ACTIVITY: Give the number of lines below that contain the string "computer", and no other text.

THE DATA:

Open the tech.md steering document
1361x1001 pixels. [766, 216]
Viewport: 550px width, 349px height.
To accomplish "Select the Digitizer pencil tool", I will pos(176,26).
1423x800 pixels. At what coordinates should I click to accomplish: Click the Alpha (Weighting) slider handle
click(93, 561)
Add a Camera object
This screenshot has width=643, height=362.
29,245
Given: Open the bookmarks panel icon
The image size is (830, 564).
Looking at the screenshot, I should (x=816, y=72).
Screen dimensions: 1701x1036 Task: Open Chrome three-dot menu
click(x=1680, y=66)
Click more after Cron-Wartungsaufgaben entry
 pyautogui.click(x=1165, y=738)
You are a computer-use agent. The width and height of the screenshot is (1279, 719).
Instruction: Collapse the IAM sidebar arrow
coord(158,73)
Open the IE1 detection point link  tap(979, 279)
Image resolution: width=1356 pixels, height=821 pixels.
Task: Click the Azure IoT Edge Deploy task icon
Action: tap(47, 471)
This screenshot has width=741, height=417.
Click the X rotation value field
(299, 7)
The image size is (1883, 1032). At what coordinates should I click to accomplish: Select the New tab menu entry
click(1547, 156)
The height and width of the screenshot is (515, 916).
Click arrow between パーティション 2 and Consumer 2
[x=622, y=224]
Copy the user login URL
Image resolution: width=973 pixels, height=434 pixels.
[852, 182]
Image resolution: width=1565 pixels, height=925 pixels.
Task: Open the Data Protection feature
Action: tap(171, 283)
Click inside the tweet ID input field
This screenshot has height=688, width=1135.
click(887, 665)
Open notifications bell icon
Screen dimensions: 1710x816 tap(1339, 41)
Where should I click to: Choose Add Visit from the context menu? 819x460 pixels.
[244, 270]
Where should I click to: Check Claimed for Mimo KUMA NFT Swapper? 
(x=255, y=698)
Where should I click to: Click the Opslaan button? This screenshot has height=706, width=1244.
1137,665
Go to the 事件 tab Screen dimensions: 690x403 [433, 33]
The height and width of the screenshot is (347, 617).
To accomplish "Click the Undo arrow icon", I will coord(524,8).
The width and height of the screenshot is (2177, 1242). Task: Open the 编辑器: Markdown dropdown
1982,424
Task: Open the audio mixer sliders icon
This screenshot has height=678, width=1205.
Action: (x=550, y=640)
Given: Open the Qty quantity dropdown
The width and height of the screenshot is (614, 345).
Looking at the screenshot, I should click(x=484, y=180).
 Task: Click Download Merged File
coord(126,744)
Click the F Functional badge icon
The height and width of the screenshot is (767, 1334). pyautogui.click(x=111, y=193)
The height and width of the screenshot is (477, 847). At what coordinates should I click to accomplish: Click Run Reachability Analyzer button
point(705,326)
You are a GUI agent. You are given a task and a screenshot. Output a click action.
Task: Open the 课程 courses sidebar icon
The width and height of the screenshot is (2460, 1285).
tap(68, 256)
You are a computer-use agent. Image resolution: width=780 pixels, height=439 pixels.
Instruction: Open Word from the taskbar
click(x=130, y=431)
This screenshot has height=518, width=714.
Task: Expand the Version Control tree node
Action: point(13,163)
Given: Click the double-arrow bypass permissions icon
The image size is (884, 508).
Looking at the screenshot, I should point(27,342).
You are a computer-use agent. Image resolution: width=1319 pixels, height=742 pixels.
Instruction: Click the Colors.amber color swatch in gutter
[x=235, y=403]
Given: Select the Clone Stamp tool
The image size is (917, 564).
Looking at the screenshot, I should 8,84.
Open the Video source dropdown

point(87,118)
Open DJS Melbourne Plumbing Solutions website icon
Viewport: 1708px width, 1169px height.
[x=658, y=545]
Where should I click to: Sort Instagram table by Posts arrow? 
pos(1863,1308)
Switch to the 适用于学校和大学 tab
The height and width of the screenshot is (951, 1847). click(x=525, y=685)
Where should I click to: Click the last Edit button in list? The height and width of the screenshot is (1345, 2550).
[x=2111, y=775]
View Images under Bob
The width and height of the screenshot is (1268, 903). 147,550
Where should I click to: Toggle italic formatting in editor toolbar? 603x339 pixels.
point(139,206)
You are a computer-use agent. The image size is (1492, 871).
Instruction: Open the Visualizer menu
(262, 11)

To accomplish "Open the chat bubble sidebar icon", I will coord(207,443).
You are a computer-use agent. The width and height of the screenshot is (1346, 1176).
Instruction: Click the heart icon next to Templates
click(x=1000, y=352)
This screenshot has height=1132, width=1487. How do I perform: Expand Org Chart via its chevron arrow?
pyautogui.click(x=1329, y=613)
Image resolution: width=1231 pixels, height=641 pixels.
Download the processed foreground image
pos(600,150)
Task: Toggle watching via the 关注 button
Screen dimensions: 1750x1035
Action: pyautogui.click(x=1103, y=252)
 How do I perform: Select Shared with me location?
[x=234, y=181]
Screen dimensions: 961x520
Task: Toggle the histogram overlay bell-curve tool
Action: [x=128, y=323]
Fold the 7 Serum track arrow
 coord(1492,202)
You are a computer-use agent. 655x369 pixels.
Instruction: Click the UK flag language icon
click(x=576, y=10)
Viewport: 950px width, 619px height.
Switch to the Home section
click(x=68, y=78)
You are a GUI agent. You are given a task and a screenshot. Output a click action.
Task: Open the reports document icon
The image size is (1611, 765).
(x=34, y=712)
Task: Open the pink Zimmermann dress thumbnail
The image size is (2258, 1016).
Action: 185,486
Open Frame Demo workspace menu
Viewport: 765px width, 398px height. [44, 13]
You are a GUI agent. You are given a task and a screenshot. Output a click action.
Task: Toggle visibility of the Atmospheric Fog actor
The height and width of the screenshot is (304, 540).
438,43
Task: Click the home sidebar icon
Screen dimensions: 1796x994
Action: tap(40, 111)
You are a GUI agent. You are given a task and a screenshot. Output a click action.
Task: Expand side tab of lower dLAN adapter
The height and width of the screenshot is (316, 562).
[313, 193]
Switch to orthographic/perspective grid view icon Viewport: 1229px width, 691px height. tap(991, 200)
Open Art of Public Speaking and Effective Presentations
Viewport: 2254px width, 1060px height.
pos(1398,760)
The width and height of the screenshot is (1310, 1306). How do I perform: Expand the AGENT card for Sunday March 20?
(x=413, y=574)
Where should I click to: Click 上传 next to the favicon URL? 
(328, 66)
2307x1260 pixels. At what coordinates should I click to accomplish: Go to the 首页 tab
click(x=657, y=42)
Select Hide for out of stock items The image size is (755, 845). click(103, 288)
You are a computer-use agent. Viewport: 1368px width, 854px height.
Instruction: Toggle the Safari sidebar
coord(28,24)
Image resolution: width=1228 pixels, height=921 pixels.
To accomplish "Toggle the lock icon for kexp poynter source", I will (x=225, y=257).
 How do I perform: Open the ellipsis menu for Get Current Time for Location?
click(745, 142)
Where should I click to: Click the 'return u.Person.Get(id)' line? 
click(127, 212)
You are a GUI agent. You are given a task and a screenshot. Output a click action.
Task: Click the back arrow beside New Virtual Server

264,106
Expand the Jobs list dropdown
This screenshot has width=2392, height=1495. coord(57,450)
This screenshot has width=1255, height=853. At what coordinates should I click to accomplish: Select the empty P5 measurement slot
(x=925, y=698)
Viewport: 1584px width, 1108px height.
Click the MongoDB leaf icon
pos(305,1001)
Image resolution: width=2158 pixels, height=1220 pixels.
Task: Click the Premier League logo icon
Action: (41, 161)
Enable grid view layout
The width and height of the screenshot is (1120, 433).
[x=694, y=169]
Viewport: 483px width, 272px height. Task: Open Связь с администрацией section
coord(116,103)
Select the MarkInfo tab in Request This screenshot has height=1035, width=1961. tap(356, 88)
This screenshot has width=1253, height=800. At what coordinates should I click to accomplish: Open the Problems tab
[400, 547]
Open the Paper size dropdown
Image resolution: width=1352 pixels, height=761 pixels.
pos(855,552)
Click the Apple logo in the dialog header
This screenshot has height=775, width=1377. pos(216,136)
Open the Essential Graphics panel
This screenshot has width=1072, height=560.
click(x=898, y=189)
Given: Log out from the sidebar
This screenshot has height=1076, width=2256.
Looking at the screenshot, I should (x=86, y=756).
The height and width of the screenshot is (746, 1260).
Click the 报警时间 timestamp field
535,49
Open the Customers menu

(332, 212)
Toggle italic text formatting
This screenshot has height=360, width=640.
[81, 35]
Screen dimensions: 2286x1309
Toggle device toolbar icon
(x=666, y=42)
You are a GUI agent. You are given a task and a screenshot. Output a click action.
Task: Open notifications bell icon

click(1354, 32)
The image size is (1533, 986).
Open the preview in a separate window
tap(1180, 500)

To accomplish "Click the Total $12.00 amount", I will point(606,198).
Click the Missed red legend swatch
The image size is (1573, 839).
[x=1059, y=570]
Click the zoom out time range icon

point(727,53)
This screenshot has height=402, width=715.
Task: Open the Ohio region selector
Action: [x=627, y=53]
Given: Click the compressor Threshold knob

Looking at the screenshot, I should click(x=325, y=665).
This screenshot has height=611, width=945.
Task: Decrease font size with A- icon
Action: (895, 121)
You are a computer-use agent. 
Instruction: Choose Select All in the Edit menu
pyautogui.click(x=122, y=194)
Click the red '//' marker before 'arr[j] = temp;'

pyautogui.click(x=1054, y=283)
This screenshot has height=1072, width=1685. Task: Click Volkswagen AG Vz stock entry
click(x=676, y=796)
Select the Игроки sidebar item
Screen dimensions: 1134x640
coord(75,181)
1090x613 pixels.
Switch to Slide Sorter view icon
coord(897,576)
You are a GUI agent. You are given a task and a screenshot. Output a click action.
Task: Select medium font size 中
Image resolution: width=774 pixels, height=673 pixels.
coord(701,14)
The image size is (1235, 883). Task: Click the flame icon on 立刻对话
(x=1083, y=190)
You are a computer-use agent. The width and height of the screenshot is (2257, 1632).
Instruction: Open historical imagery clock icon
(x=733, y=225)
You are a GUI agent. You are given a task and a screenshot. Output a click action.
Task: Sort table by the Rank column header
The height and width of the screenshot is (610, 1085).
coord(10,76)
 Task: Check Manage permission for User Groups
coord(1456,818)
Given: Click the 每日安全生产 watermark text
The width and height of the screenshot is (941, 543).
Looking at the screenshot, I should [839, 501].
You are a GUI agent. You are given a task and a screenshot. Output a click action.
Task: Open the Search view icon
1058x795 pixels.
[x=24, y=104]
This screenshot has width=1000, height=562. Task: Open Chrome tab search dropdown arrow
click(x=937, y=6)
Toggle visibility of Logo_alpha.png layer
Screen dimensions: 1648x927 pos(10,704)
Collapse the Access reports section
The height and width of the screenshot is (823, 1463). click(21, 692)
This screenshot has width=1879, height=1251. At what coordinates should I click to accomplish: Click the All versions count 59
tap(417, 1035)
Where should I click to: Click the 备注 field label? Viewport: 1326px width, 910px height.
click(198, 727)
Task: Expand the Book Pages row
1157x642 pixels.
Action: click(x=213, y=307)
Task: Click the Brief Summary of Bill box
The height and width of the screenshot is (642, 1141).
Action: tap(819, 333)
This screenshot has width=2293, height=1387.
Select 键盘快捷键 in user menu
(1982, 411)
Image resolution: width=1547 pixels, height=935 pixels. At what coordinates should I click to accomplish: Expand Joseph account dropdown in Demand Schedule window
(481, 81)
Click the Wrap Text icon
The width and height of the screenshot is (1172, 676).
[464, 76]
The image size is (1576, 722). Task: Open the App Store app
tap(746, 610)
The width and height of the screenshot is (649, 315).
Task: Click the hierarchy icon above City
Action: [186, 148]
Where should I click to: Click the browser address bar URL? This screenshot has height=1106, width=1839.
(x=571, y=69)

EXERCISE RESULT: 9